Lowe's (NYSE:LOW) stock kept pace with the broader market in 2019 and with its chief rival Home Depot (NYSE:HD) even though there were wide disparities between the two home improvement retailers. For a change, Lowe's managed to boost sales at a faster pace through most of the year, but that trend reversed itself in the fiscal third quarter.
Lowe's will announce its fourth-quarter results, which include the holiday shopping season, on Wednesday, Feb. 26. Below, we'll look at a few metrics worth watching in that report.
Steady sales growth
Lowe's predicted that sales gains would hold steady at around 3% in the fourth quarter back in November. Yet that headline figure only tells part of the growth story. The chain trailed Home Depot's 3.8% increase last quarter, for example, with wins in the professional contractor niche being offset by major challenges in its online business. Sales rose by just 3% in that channel, in fact, compared to a 22% spike for its chief rival.

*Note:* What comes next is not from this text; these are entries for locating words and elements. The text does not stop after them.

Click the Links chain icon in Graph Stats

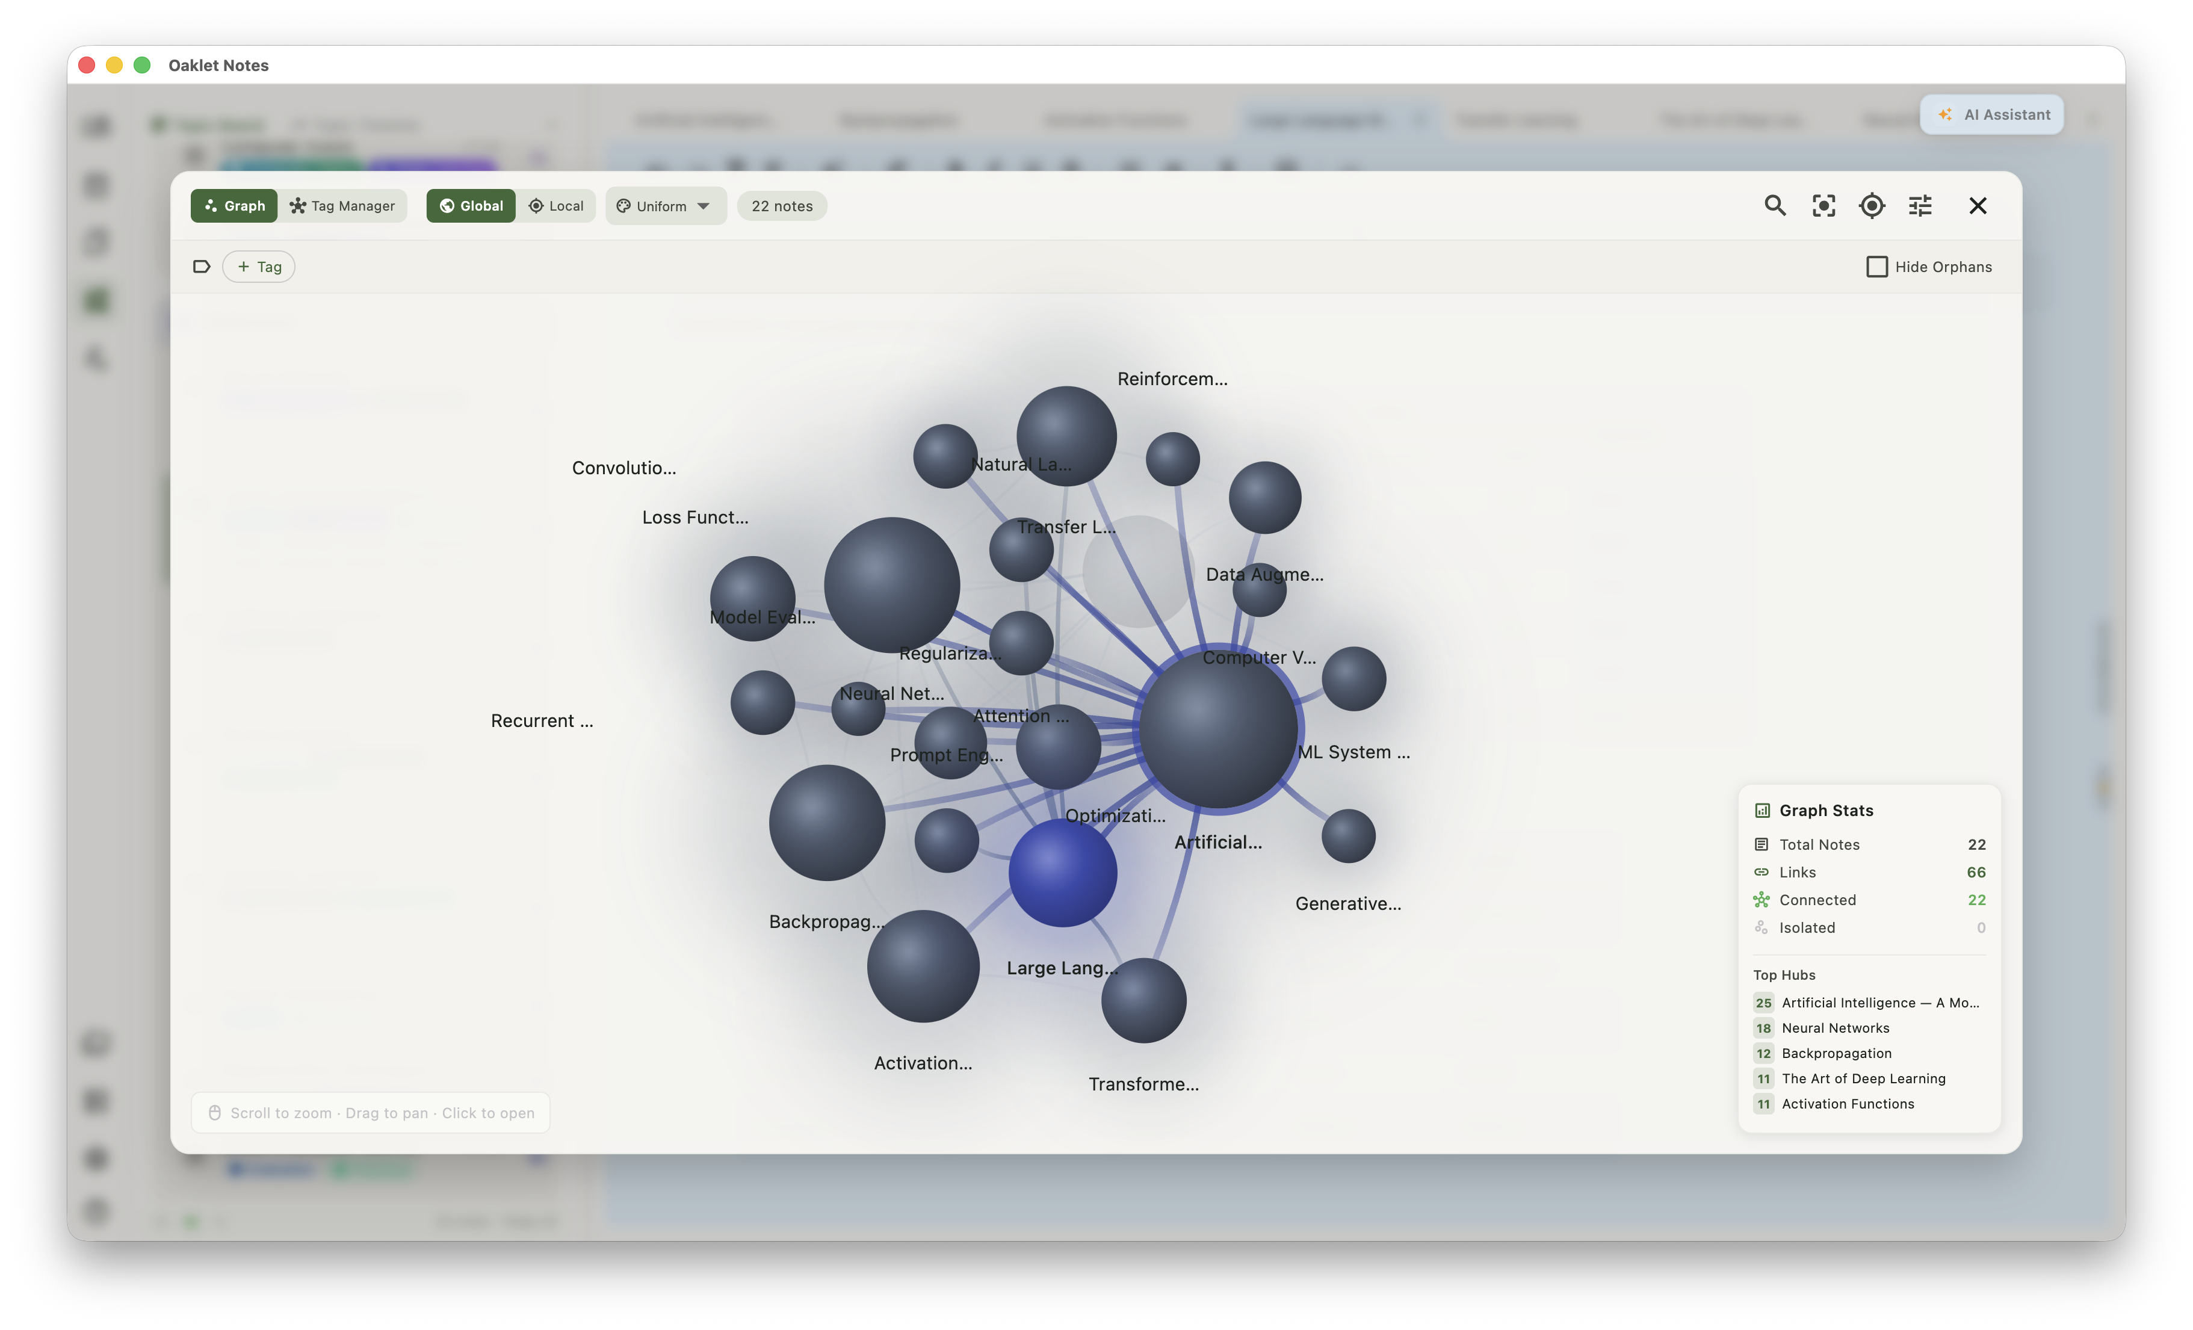[x=1762, y=872]
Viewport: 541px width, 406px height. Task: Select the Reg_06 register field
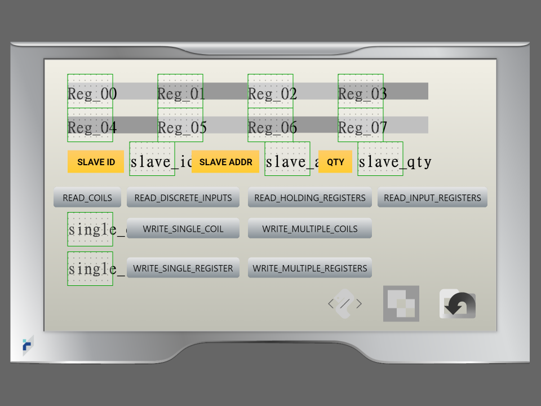271,125
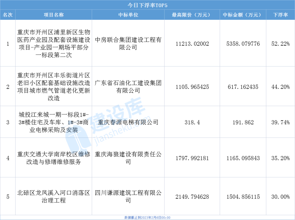Click the 重庆春源电梯有限公司 bidder cell
Viewport: 295px width, 220px height.
(128, 122)
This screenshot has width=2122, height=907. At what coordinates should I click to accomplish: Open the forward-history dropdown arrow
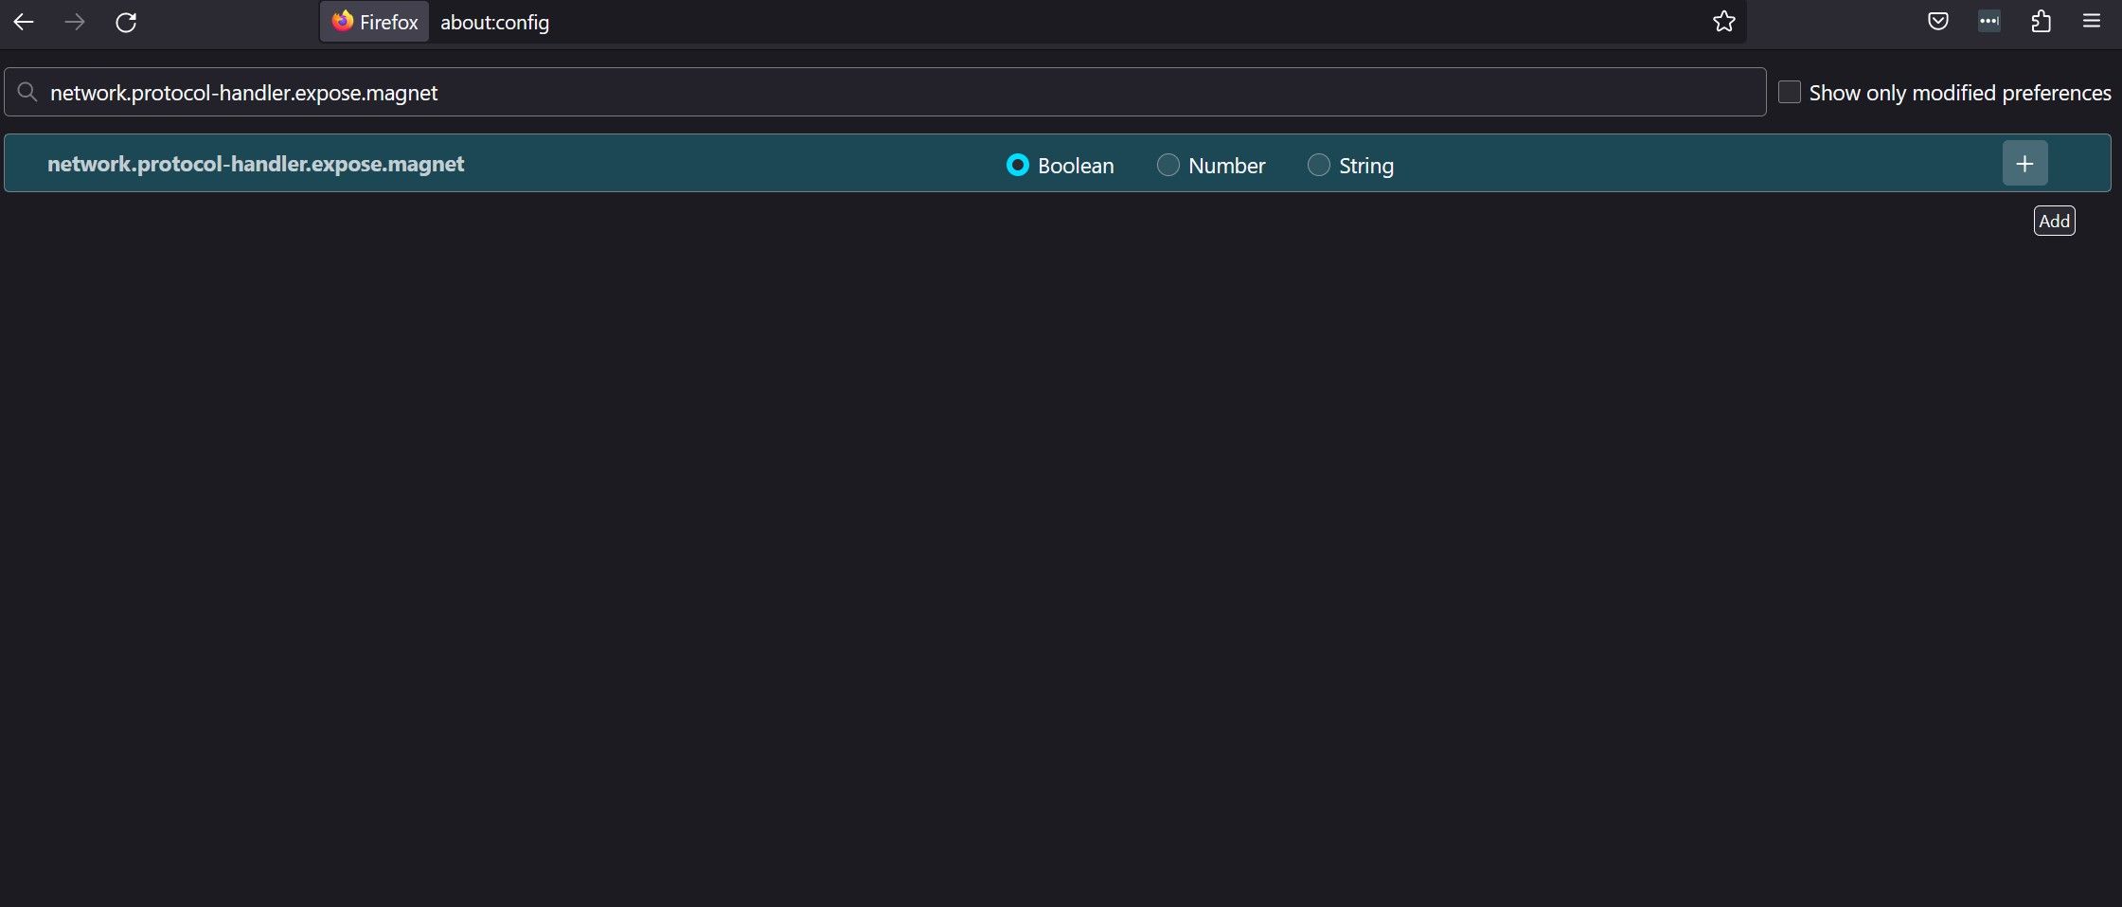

Look for Lowe's to update investors on its plans to revamp its online shopping segment on Wednesday. We'll also find out whether the encouraging early progress in its physical retail transformation carried through into the holiday shopping season. Success there would show up in rising customer traffic in the context of steady or improving gross profit margin.
The Canadian business has been a huge drag on overall results for more than a year, including its surprisingly weak sales in the last quarter. CEO Marvin Ellison and his team announced another round of closures in that market in late 2019 along with plans to consolidate several of its other retailing brands.
Investors are hoping that the recent estimate of $200 million of charges related to these moves won't spiral higher as Lowe's works its way through liquidating extra inventory and canceling real estate contracts. Yet there could be some further hiccups along the way toward a much lower exposure to the Canadian retailing market.
The industry outlook
Lowe's joined Home Depot last quarter in describing a strong home improvement industry in late 2019. Key metrics like economic growth, wage gains, and home price appreciation all combined to give management confidence to raise their earnings outlook. Executives promised, in fact, to post "strong topline performance while also driving margin improvement" at the close of the year.
Given the reduced guidance that Target (NYSE: TGT) and a few other retailers issued in recent weeks, it seems that the wider retail industry slowed its growth slightly at the end of the year -- at least when compared to the huge gains through the first three quarters of 2019. That deceleration might have contributed to weaker growth for Lowe's in Q4.
The stock will most likely react to management's official outlook on Wednesday. Home Depot's early forecast called for sales gains of 3.5% to 4% for 2020 while operating margin declines slightly. Lowe's might issue a similarly modest outlook on both the top and bottom lines while the company works toward getting both its physical and online selling channels up to where they need to be to better compete with its retailing peers.